President, LCCI, Asiwaju Dr Oladele Cole said breaking barriers to export finance is critical to stakeholders in the export and import business.
Dr Cole, who was speaking at a seminar organized in conjunction with Ecobank Nigeria said it was targeted to expose and sensitize the industry stakeholders on the potentials and rich possibilities locked in the industry.
Also speaking, Executive Director, Commercial Banking, Ecobank Nigeria, Kola Adeleke, stated that export finance remains a critical tool for businesses looking to expand globally, noting that it is essential to find ways to break the barriers that hinder businesses from accessing it.

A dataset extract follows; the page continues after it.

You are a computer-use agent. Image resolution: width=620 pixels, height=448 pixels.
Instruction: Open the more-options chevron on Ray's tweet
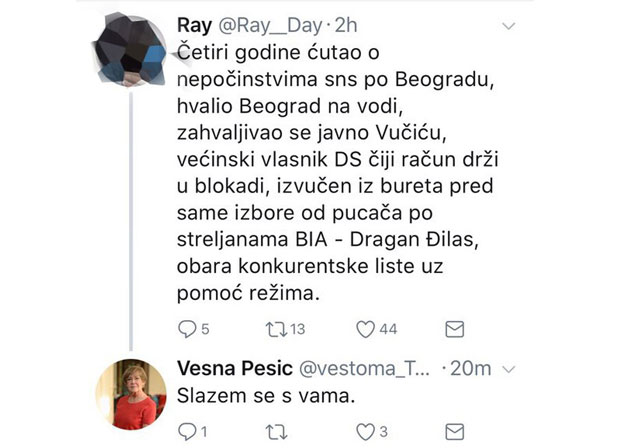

“Export finance can help businesses bridge the funding gap that often occurs between production and payment, enabling them to take on larger orders and enter new markets. It is also crucial in managing risks associated with exporting, such as foreign exchange rate fluctuations, non-payment by overseas customers and political risks.”
He disclosed that Ecobank remains the bank to partner with in terms of getting ahead of trade export business in Nigeria.
According to him, “Our unique positioning in 33 African countries enables us to leverage our extensive network to reduce the number of financial partners and relationships in executing trade.
We own the switch connecting countries where we operate across Africa. This centralized switch enables easy integration. We possess knowledge of the local markets in which we operate resulting in unparallel financial advisory. We offer real-time settlement across Africa and our customers enjoy instant transfers across 33 African countries.
Ecobank has a reputation for developing innovative products as the bank has won us several international, regional, and local awards and we aspire to be the gateway to pan-African payments and trade.”
The seminar provided the participants with insights into the various financing options available for exporters, regulatory frameworks, and the role of public and private sector institutions in promoting exports.
Presentations were also made on the role of export credit agencies such as NEXIM and other government agencies in supporting export finance and explore the challenges faced by businesses in accessing these services.